Son Dakika
UYGUR HABER VE ARAŞTIRMA MERKEZİ(UYHAM)
Merkezi Çin’deki bir eyalette Polis mamuru iken, Çin işgal yönetiminin teşviki ile gönüllü olarak Doğu Türkistan’a Toplama Kamplarına görevlendirilmek üzere gelen ve bir kaç yıl öncesi Almanya’ya sığınan ve “Wang Kheizan” takma adını kullanan İşkenceci ÇKP Polisi ” Göreve başlamadan önce Toplama kamplarında esir tutulan Uygurlara nasıl işkence yapacağımız konusunda Özel eğitim aldıklarını” açıkladı.

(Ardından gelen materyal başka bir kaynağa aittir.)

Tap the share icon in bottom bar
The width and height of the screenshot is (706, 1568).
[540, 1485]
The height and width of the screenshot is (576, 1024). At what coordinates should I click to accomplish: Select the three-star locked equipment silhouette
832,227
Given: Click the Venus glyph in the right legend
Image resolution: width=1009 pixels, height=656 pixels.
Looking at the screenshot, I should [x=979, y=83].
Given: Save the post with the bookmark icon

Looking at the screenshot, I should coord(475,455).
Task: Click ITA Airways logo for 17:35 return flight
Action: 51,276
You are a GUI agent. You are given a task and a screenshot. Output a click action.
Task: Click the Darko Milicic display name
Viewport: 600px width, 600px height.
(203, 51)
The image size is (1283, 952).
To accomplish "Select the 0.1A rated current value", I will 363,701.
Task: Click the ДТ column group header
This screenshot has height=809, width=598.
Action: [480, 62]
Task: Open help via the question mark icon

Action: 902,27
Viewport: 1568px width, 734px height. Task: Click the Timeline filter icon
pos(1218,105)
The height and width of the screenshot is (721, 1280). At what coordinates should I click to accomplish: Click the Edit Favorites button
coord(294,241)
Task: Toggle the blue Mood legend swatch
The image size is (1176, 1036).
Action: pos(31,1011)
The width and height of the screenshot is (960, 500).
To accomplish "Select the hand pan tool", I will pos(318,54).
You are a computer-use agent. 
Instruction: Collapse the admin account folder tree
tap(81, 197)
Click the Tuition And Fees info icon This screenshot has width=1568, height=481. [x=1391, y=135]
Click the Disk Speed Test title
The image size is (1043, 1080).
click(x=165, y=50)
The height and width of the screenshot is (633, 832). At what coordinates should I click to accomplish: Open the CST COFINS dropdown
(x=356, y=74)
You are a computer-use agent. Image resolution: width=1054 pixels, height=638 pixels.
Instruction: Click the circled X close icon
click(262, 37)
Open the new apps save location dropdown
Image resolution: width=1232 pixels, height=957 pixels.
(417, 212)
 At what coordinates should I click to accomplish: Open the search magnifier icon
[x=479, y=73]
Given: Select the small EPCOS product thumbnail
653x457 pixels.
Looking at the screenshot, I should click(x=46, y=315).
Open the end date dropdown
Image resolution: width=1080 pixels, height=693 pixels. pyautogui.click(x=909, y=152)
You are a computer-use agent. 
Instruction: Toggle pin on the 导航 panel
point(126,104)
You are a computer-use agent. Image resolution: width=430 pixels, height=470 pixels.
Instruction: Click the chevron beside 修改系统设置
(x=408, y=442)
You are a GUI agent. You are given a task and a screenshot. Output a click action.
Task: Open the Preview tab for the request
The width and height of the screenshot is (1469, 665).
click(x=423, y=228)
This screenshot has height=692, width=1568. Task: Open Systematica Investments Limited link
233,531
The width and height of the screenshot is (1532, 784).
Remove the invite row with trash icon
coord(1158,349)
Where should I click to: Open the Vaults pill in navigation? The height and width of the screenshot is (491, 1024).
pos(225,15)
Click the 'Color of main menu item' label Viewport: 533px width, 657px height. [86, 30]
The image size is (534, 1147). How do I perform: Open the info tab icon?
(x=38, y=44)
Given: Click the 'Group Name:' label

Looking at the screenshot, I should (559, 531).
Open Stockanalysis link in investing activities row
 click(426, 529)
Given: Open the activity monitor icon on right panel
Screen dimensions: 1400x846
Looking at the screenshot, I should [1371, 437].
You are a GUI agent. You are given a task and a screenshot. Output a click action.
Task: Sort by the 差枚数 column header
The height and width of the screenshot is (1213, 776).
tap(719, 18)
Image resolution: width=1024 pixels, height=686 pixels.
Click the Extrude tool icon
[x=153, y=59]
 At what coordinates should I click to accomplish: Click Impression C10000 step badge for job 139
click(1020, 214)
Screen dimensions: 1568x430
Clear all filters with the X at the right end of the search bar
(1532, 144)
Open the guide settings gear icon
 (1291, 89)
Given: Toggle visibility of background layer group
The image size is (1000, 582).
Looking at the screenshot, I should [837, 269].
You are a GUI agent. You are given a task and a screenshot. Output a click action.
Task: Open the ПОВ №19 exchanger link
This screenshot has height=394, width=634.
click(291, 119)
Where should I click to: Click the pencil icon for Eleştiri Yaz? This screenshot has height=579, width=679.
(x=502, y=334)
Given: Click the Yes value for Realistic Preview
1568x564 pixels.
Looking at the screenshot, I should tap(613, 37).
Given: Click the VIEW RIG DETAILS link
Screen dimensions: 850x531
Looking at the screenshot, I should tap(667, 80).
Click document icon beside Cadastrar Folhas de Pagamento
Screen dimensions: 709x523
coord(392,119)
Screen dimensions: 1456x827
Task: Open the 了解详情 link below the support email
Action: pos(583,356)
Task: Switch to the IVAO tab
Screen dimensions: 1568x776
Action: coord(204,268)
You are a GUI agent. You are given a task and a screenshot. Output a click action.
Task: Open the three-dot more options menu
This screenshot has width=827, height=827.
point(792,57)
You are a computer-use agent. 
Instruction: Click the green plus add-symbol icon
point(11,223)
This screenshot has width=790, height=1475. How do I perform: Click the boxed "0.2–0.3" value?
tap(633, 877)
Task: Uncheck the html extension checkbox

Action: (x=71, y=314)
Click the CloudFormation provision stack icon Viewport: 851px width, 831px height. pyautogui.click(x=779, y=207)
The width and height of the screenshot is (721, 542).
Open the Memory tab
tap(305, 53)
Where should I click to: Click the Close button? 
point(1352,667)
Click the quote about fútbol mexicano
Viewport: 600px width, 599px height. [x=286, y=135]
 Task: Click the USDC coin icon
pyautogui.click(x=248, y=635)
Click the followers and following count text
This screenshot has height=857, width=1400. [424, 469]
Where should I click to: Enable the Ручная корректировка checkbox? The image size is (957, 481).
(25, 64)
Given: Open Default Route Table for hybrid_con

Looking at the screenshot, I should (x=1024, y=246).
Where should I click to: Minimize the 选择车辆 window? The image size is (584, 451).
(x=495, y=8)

Kendisinin Çin’in Doğu Türkistan’daki Toplama Kamplarında esir tuttuğu Uygurlara yaptığı işkenceler ile kamplarda tanık olduklarını uluslararası medyaya ifşa ettiği için Çinli Ajanların kendisine suikast ve misilleme yapacağı korkusuyla gerçek adını gizleyen ve Wang Keizhan adını kullanan İşkenceci Çin Polisi Çin işgal yönetiminin işgalindeki Doğu Türkisitan’da ayaşayan Türkler ve diğer Çinli olmayan etnik halklara olabildiğince fazla zarar vermek için merkezi Çin’in dört bir yanından on binlerce etnik Çinli eğitimsiz asker ve Polisleri çeşitli özendirici teşviklerle Uygur bölgesine saldığını ,çalıştığı kısa süre içinde toplama kamplarındaki esir Uygurlardan en az 150 bin kişinin Köle/İşçi olarak zorla çalıştırılmak üzere merkezi Çin’e gönderildiğini de bildirdi. Şu anda Almanya’da sığınmacı olarak sürgünde yaşayan orta rütbeli Çinli polis memuru, kendisine ve ailesine Çin yönetimince suikast yapılmasını önlemek ve tanınmamak için 2021’de Londra’da toplanan Bağımsız Uygur Mahkemesi’nde güneş gözlüğü, büyük bir maske takarak Çinli polis üniformalı olarak tanık olarak ifade vermişti.
Çin’deki ve işgalindeki Doğu Türkistan, Tibet, Hong Kong ve diğer bölgelerdeki insan hakları ihlallerine odaklı yayınları ile tanınan Roma merkezli Acı Kış(Bitterwinter) haber sitesi yazarlarından Ruth İngram’a aldığı İşkence eğitimini Toplama Kamplarındaki esir Uygurlara nasıl uyguladığını anlatan ÇKP Polisinin Anlattıkları şöyle ;
İşkenceci ÇKP Polis ve Askerlerin İnsanlık dışı Uygulamaları
“Eğer bir Çinli polis memuru Uygurları tutuklamaya karar verdiyse , bize sebepler ve bahaneler uydurmamız ve tutuklamayı mümkün olduğunca yasal ve makul göstermemiz söylendi,” diye ekledi. “Bu yüzden Uygurlara rutin olarak işkence ve elektrik şoku da uygulandı , ” dedi.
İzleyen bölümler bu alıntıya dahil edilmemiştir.